[Pixel coordinate grounding data]
[Start of Attachment]
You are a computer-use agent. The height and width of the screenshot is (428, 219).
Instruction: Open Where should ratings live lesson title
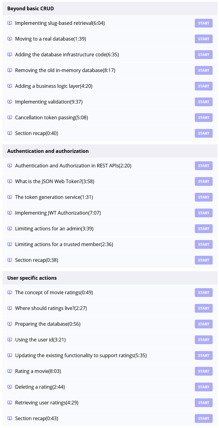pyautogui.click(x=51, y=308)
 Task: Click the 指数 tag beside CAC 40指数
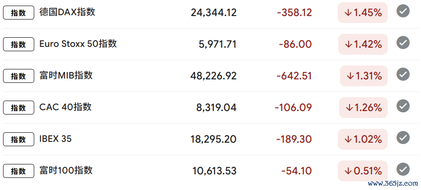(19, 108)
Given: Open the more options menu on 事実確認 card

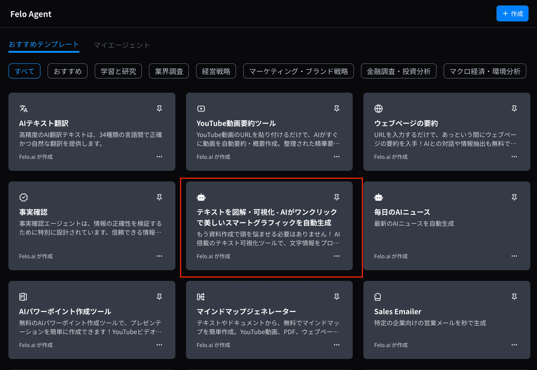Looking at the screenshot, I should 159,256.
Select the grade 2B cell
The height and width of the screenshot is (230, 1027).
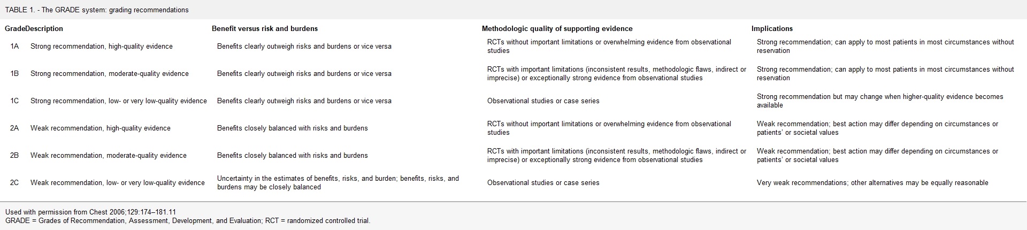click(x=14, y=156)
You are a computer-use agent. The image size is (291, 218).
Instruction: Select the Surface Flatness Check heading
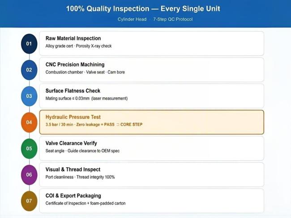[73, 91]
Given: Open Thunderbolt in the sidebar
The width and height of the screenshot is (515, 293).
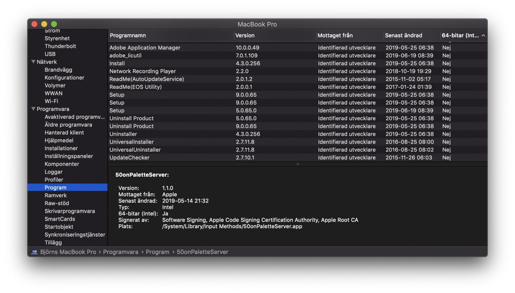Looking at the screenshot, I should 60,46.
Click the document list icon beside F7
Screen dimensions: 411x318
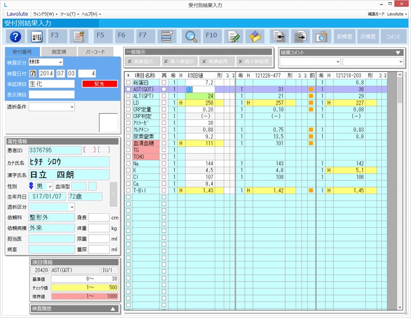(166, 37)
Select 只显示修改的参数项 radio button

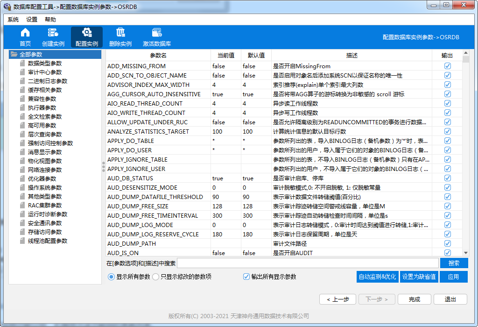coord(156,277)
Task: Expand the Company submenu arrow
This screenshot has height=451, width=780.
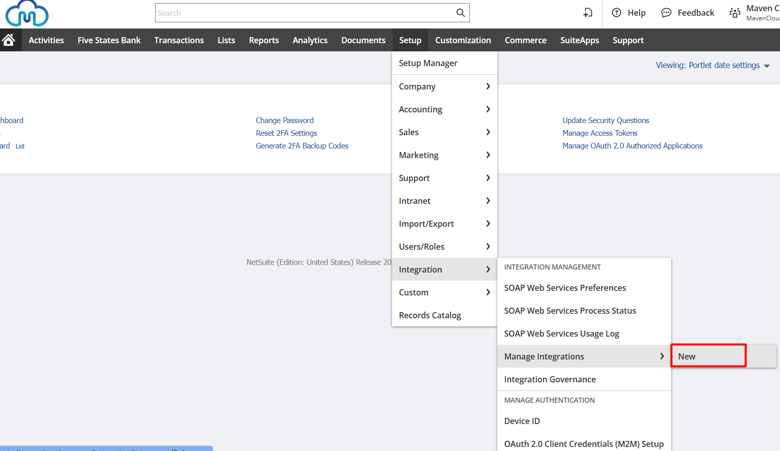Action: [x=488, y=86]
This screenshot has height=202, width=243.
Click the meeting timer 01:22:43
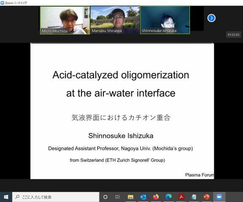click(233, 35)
[End of Attachment]
[Start of Attachment]
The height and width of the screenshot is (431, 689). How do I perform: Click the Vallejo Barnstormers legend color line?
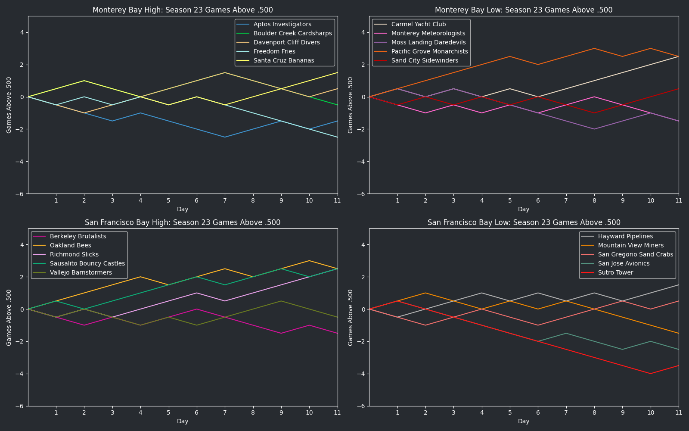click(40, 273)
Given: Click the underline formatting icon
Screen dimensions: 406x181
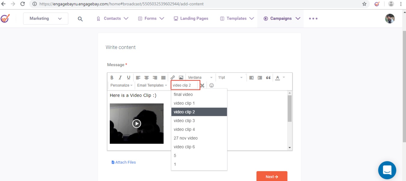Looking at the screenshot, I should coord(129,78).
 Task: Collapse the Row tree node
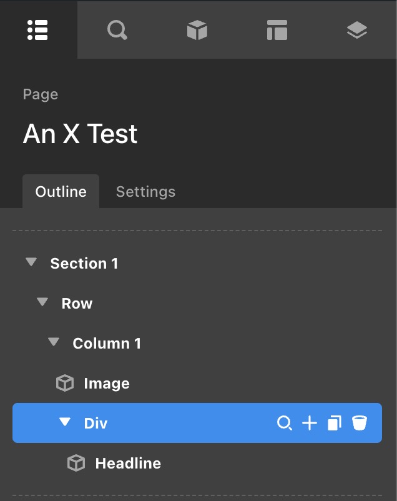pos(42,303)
[End of Attachment]
REQUIRED ACTION
Lines that hold the word "computer" are the ones to copy from the entries above.

WRITTEN SOLUTION
You are a computer-use agent. The height and width of the screenshot is (428, 219).
You are a computer-use agent. The image size is (291, 218).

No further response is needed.